(Saved data entries)
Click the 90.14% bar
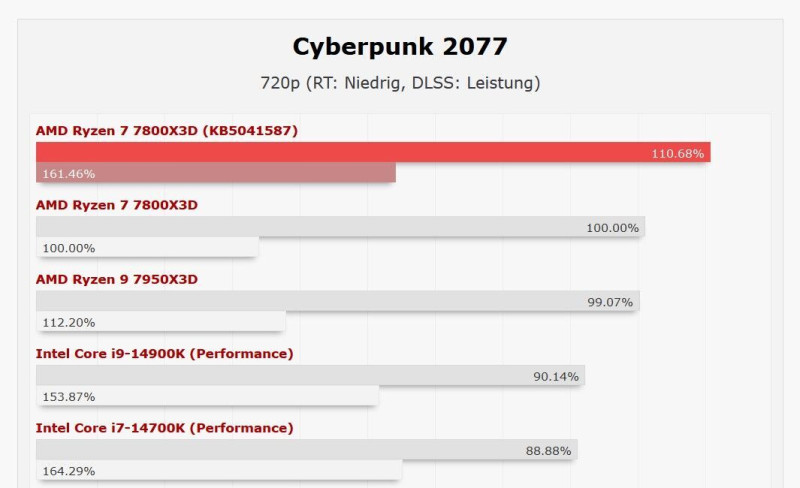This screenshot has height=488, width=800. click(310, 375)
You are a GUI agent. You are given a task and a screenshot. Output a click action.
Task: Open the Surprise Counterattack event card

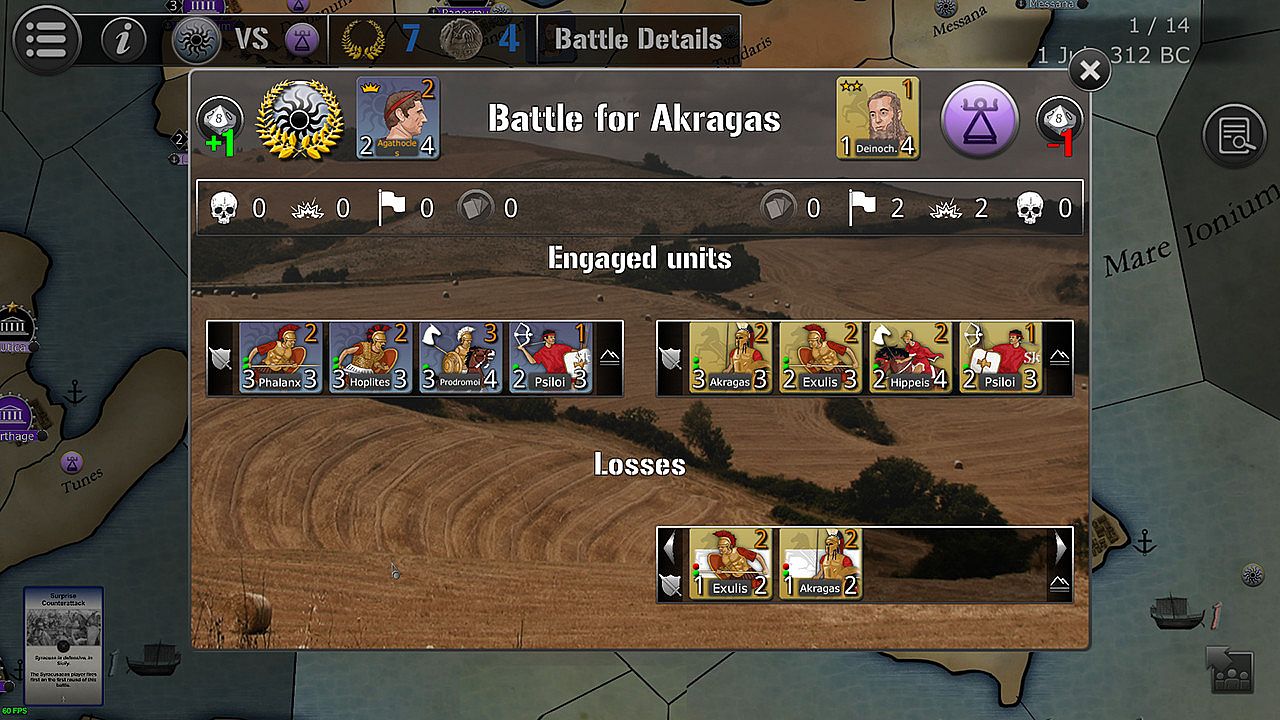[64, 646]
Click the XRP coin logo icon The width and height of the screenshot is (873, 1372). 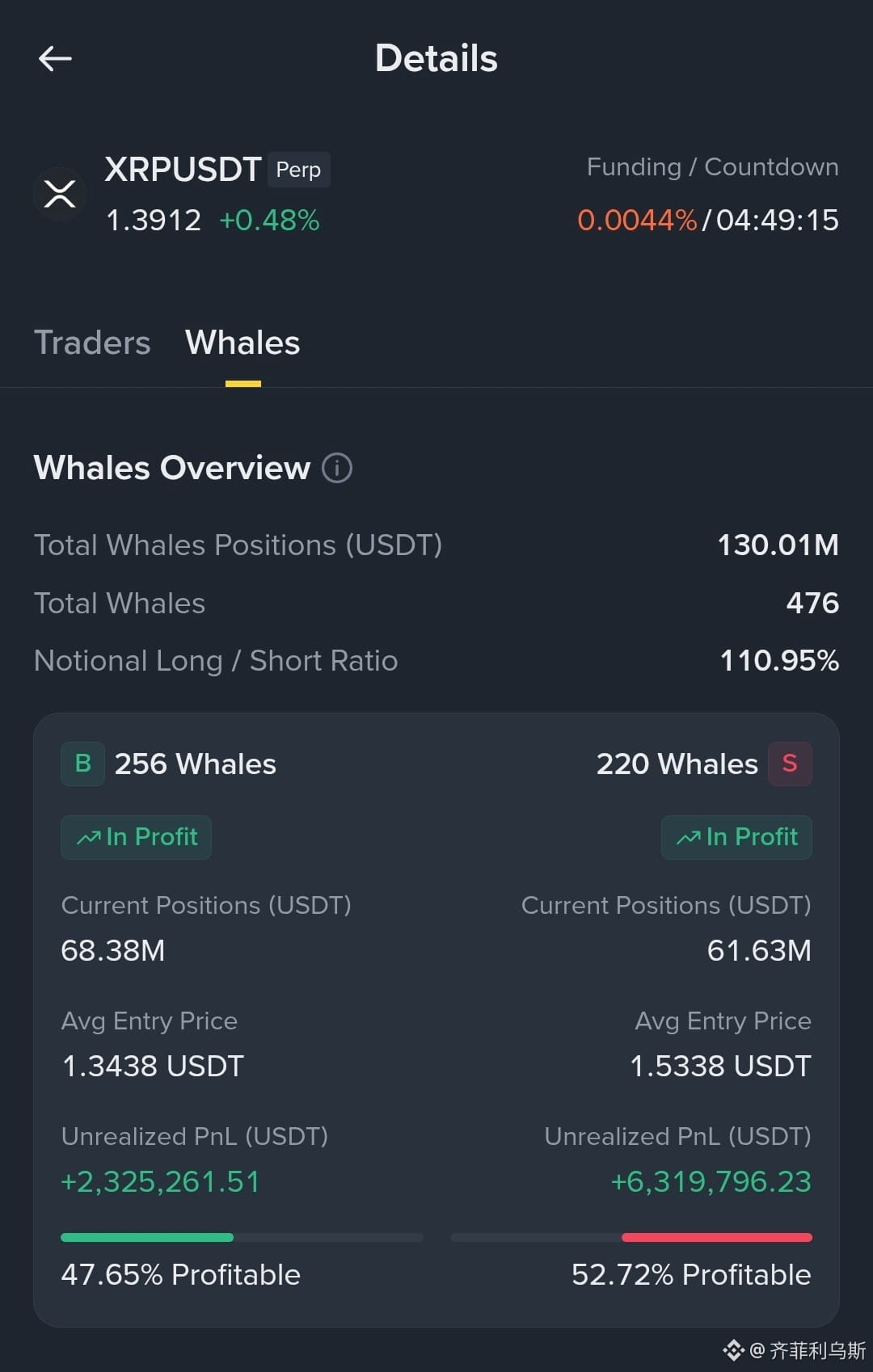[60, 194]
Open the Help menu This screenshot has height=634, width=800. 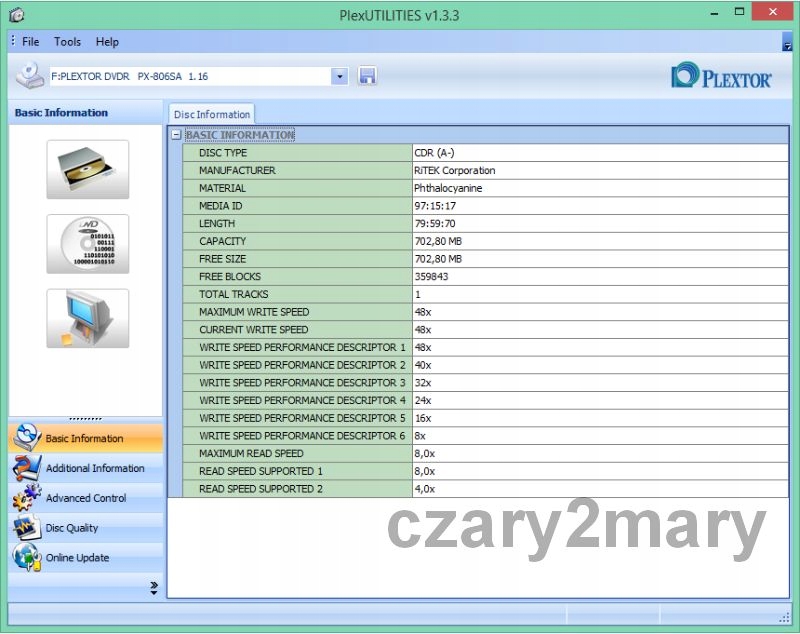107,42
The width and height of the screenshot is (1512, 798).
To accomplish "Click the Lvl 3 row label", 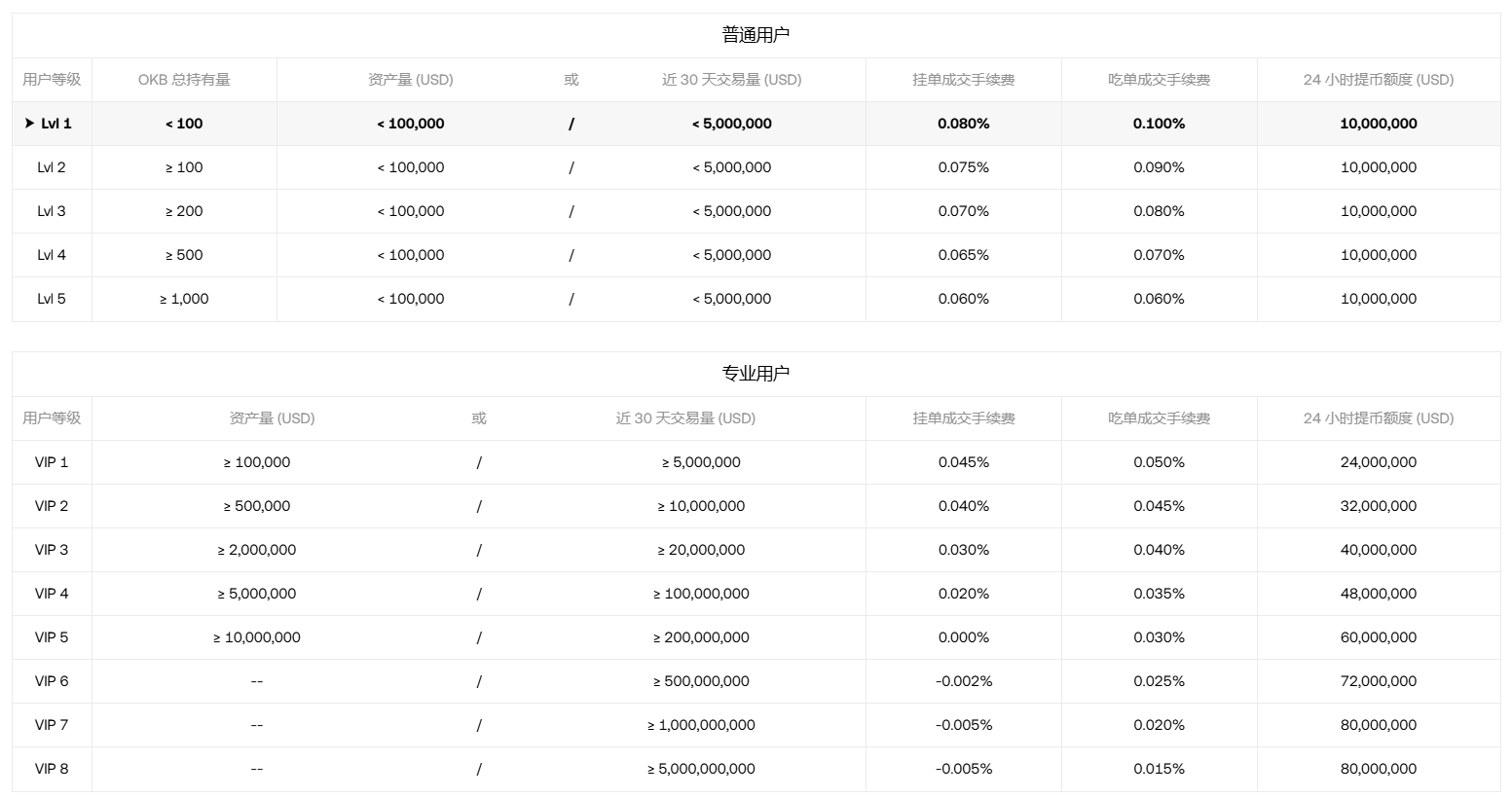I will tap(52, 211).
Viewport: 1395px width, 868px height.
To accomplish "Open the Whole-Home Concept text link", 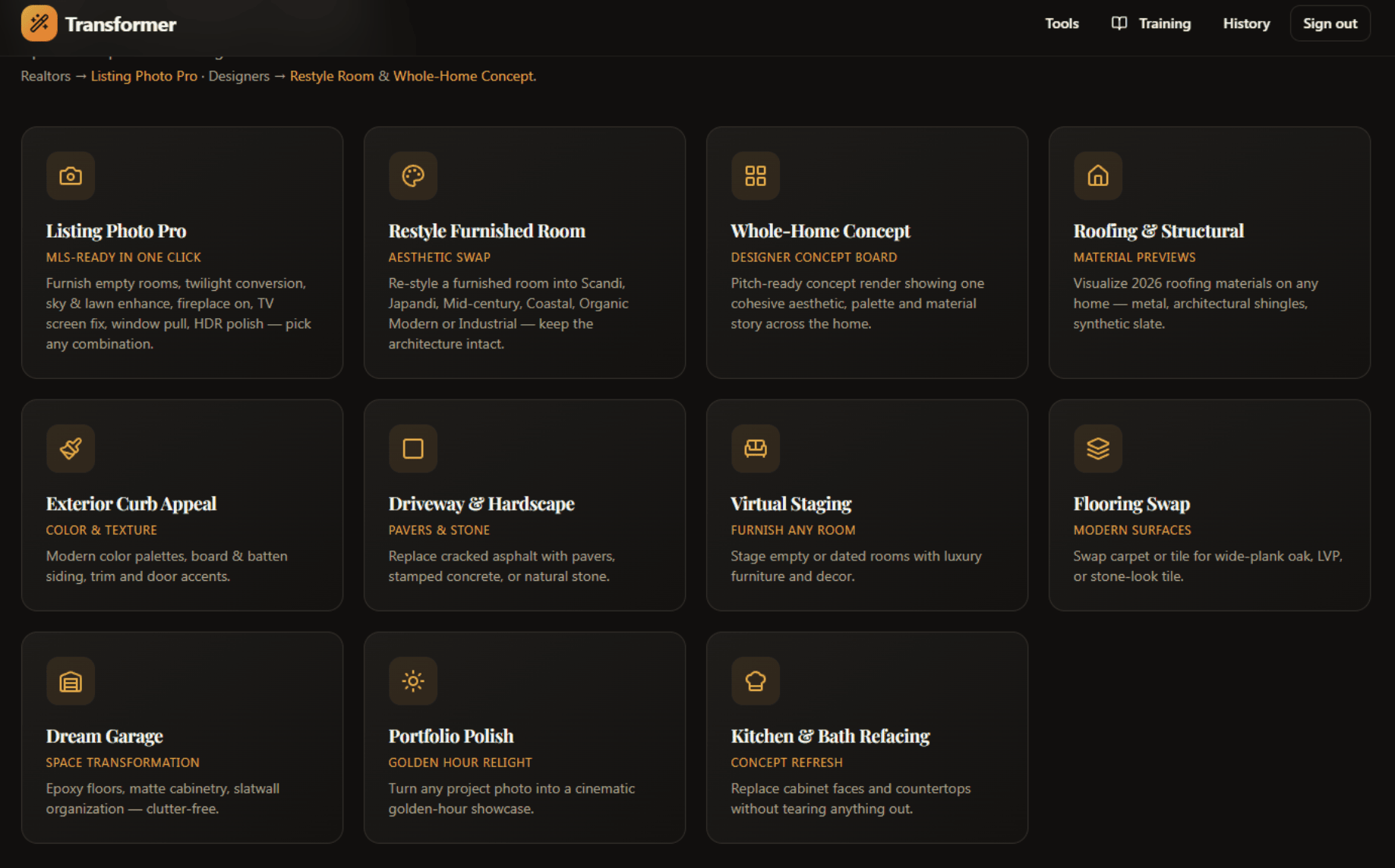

> **Description of the task**
Restate word for word the lines starting at the one that contains "Viewport: 1395px width, 868px height." and ending at the last line of the data. Skip every picture.

> **Answer box**
Viewport: 1395px width, 868px height.
To accomplish "Open the Whole-Home Concept text link", 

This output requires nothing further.